While whole genome sequencing performed on bacterial isolates is well established, metagenomic or deep sequencing directly on clinical specimens has more recently emerged as a valuable technique in public health microbiology. Deep sequencing is particularly useful for the generation of antibiotic resistance data for slow growing or difficult to culture organisms such as Mycobacterium tuberculosis. While PCR based testing is limited in the number of genetic mutations it can target, there is no such limitation for genomic sequencing. A recent paper has reported that they were able to predict antibiotic resistance mechanisms for Mycobacterium tuberculosis by direct deep sequencing on respiratory specimens in less than 48 hours turnaround time, generating results for which standard testing would usually require weeks¹⁹.
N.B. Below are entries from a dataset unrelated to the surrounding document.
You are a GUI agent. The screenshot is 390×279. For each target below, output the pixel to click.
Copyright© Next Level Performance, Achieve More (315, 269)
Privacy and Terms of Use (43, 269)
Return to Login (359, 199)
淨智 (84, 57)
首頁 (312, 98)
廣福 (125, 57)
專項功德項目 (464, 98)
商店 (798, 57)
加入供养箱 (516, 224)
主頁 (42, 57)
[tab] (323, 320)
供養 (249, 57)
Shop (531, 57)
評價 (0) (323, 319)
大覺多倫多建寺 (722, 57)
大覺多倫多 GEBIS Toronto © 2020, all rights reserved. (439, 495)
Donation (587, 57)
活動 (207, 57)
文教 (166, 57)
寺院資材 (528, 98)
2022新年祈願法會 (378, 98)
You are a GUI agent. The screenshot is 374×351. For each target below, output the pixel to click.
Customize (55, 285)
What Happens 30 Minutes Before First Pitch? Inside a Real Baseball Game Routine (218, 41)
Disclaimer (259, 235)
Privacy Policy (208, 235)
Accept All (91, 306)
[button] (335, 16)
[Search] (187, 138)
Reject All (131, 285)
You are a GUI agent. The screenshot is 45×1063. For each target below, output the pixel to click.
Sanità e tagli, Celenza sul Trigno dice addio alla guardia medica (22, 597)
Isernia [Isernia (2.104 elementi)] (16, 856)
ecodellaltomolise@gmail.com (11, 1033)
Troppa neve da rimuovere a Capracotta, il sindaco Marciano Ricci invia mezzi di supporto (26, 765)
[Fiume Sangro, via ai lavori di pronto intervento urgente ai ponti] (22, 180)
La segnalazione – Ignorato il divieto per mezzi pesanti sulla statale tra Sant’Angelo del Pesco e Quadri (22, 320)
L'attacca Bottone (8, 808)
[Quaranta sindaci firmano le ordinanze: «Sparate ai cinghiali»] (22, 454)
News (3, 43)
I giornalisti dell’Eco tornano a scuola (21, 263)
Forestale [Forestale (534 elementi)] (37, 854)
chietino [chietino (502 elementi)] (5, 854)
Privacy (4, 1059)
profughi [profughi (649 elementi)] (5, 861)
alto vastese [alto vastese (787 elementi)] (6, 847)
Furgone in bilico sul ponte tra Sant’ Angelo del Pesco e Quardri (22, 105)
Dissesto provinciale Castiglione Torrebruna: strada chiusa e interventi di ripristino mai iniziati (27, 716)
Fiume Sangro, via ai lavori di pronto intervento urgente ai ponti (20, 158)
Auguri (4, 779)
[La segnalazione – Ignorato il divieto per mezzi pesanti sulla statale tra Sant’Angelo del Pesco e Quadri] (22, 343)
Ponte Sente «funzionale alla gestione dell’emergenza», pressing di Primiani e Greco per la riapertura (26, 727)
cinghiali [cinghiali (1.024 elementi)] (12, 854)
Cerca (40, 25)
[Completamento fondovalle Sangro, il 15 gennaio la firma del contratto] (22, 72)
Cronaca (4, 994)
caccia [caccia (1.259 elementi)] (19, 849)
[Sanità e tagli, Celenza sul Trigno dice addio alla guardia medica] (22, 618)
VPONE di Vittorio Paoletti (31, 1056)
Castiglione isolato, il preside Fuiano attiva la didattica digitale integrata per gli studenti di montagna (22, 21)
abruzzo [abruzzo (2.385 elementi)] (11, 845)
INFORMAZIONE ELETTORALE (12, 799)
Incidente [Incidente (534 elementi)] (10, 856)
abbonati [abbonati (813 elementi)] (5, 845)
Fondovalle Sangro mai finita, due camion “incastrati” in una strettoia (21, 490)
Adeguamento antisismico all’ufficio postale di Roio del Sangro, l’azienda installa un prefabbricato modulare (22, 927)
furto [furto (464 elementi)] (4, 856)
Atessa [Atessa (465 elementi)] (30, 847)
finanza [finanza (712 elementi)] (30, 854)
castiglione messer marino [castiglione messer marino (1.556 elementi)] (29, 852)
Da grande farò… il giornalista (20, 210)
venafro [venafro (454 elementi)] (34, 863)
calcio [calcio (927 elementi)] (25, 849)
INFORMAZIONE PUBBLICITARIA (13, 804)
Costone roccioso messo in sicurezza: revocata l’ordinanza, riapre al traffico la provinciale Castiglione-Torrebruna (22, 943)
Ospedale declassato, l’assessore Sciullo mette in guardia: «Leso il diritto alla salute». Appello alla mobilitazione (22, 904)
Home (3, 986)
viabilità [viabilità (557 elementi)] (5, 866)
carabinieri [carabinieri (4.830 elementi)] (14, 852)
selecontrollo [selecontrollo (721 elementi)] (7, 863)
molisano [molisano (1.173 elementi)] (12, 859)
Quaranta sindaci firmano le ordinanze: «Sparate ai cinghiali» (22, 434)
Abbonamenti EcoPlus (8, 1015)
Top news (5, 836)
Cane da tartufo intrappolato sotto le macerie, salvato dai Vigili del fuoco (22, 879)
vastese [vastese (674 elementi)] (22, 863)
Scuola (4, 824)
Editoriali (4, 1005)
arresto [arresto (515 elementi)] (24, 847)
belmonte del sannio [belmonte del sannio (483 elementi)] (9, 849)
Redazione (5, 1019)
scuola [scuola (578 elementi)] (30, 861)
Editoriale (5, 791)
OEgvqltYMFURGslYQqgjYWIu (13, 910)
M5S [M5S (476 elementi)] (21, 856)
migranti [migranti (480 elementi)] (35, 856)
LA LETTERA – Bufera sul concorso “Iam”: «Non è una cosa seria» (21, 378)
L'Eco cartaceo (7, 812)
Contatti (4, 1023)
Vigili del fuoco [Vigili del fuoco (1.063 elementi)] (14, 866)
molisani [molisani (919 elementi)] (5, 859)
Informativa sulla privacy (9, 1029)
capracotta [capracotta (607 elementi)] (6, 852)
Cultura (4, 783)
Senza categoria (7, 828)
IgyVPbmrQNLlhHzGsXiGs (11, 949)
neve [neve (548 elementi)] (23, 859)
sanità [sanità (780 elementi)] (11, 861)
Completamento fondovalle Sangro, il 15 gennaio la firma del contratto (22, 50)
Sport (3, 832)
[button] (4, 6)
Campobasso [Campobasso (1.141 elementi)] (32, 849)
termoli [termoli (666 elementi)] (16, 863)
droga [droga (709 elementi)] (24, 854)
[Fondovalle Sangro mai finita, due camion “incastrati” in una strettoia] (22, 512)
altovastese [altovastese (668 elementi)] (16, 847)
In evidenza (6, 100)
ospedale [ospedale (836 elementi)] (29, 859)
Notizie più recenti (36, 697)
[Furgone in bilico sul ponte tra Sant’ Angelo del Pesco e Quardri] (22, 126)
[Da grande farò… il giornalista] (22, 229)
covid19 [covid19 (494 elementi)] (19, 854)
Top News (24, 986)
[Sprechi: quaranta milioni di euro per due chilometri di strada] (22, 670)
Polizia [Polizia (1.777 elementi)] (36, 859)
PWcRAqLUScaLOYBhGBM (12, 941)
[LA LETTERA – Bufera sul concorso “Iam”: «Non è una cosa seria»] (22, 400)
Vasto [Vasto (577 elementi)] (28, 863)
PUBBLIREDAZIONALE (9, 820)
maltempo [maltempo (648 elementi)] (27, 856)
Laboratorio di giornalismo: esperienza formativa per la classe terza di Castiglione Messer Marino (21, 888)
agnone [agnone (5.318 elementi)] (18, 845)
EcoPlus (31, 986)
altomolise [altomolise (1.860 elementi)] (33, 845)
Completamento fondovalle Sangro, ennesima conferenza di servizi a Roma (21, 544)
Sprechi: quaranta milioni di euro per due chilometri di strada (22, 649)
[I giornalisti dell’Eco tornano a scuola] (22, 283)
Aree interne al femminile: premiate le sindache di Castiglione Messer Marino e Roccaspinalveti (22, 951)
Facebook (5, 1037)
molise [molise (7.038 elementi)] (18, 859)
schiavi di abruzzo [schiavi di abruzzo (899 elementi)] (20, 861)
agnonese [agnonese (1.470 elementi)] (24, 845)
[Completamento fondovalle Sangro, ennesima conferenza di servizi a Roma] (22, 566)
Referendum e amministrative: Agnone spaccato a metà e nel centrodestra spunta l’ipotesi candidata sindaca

For other microorganisms, deep sequencing may fill the gap in epidemiological data caused by the increase in culture independent diagnostic testing (CIDT) in pathology laboratories. Molecular diagnosis has many advantages for patient care, however the absence of isolates subsequently available for public health surveillance is concerning. For certain pathogens, such as Neisseria gonorrhoeae, molecular diagnoses can represent up to 80% of disease notifications, meaning resistance and cluster analysis surveillance traditionally only performed on isolates, is fragmented. A recent publication reported success in generating genotyping and antibiotic resistance markers direct from N. gonorrhoeae PCR positive clinical specimens, indicating that epidemiological surveillance is feasible in the absence of culture²⁰.
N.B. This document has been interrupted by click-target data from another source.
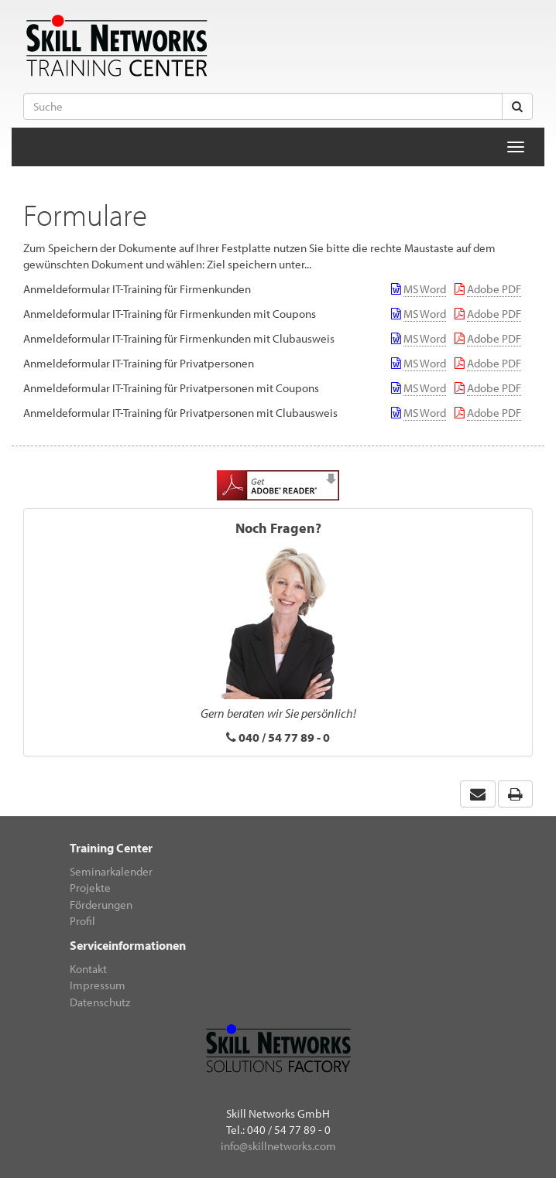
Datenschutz (100, 1002)
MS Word (424, 289)
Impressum (97, 985)
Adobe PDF (494, 289)
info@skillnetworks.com (278, 1146)
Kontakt (88, 968)
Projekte (90, 887)
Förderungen (101, 904)
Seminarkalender (111, 871)
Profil (82, 920)
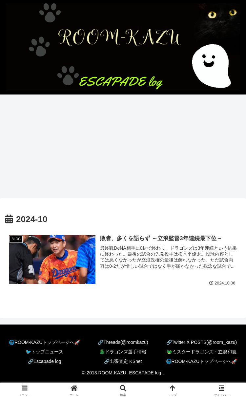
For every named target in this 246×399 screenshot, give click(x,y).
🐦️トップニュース (44, 351)
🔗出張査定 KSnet (123, 361)
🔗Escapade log (44, 361)
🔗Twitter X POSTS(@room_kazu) (201, 342)
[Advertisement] (123, 148)
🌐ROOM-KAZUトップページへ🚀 (44, 342)
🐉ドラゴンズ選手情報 (122, 351)
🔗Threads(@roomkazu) (123, 342)
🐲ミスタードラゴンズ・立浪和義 (201, 351)
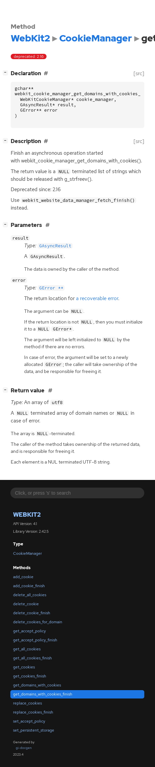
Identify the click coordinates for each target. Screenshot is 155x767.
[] (7, 73)
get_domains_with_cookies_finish (42, 694)
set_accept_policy (29, 721)
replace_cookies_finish (33, 712)
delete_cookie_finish (31, 613)
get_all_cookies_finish (32, 658)
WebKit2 (27, 514)
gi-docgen (24, 748)
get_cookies (24, 667)
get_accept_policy (29, 631)
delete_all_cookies (29, 595)
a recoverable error (97, 298)
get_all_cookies (27, 649)
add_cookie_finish (29, 586)
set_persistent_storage (33, 730)
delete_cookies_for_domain (37, 622)
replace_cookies (27, 703)
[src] (139, 73)
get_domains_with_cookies (37, 685)
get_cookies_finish (29, 676)
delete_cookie (26, 604)
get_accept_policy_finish (35, 640)
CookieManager (27, 553)
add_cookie (23, 577)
The use of deep sequencing for direct diagnostics in clinical microbiology is still very much a burgeoning technology, although examples in the literature do showcase the potential^21–23. While cost and validity of results are still at times difficult to warrant, the clear advantages of hypothesis-free testing with no prior knowledge of the causative agent required or issues around mutational changes in primer regions offers tantalising prospects to the clinical microbiology field²⁴. As sequencing costs decrease and long read technologies become more accessible, it is likely that current issues around financial justification, sensitivity, validation and clinical interpretation will be addressed.
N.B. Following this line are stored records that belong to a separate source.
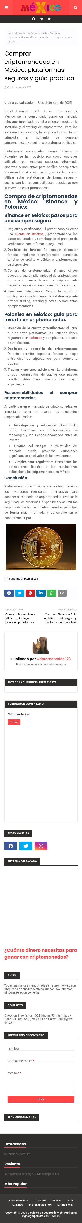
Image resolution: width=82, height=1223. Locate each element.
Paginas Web (65, 1205)
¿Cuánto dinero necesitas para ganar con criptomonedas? (40, 953)
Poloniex (36, 338)
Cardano (17, 1205)
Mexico (56, 1200)
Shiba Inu (40, 1200)
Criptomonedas (18, 1200)
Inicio (11, 33)
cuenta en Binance (30, 234)
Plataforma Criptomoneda (31, 33)
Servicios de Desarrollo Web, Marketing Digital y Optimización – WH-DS (49, 1214)
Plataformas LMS (40, 1205)
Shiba (70, 1200)
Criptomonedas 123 (19, 87)
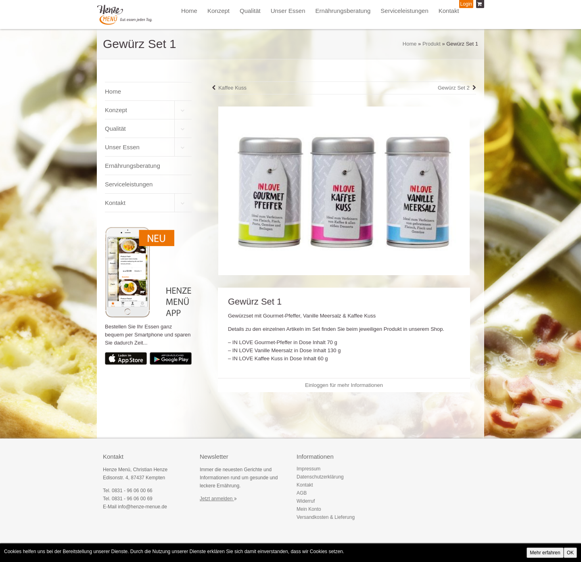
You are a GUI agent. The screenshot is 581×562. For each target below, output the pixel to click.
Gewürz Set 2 (454, 88)
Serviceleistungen (404, 10)
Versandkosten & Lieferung (326, 517)
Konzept (218, 10)
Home (189, 10)
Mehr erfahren (545, 553)
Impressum (308, 469)
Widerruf (306, 501)
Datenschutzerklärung (320, 477)
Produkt (431, 44)
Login (466, 4)
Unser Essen (288, 10)
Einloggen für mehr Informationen (344, 385)
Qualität (250, 10)
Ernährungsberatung (343, 10)
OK (570, 553)
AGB (302, 493)
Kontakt (449, 10)
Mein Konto (309, 509)
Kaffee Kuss (232, 88)
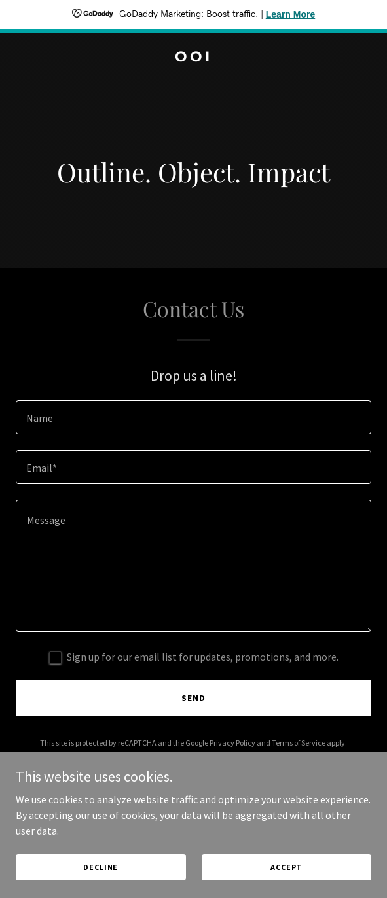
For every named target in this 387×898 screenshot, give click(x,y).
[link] (193, 57)
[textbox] (193, 417)
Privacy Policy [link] (232, 743)
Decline (100, 867)
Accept (286, 867)
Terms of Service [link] (298, 743)
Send (193, 698)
Despite the many advantages WGS brings to public health microbiology, the integration into laboratories does not come without a suite of challenges. Traditionally wet lab-based laboratories must become au fait with high power computing infrastructure, generate solutions for the handling and storage of big data, acquire bioinformatics skills and establish interpretation and management of complex data. Laboratory staff must not only become familiar with these new analyses and solve reporting and LIMS challenges around the use of constantly changing dendrograms and SNP differences, but must engage in the re-education of clinicians, government bodies and public health officers. Accreditation to ensure robustness of WGS analysis is essential but is still in early phases for most laboratories and with the respective regulatory bodies, acceptance criteria and analysis still far from standardised at a national, let alone international level, and to date only a handful of international QAPs are available. It is essential that accreditation is appropriate and handled by subject matter experts as it is not amenable to simply apply established human clinical genetics requirements to public health microbiology genomics. While standardisation of SNP typing is still complex and requires centralised analysis, wgMLST with the development of online, curated, freely accessible databases may fill the specifications for stable standardised analogous analysis for at least some bacterial species.

The current challenges, however, are far from untenable and it is clear that as the cost continues to decrease, so that replacement of more standard microbiology tests becomes feasible, and standardisation efforts at both the national and international level progress, that WGS will only continue to revolutionise testing strategies employed in public health microbiology.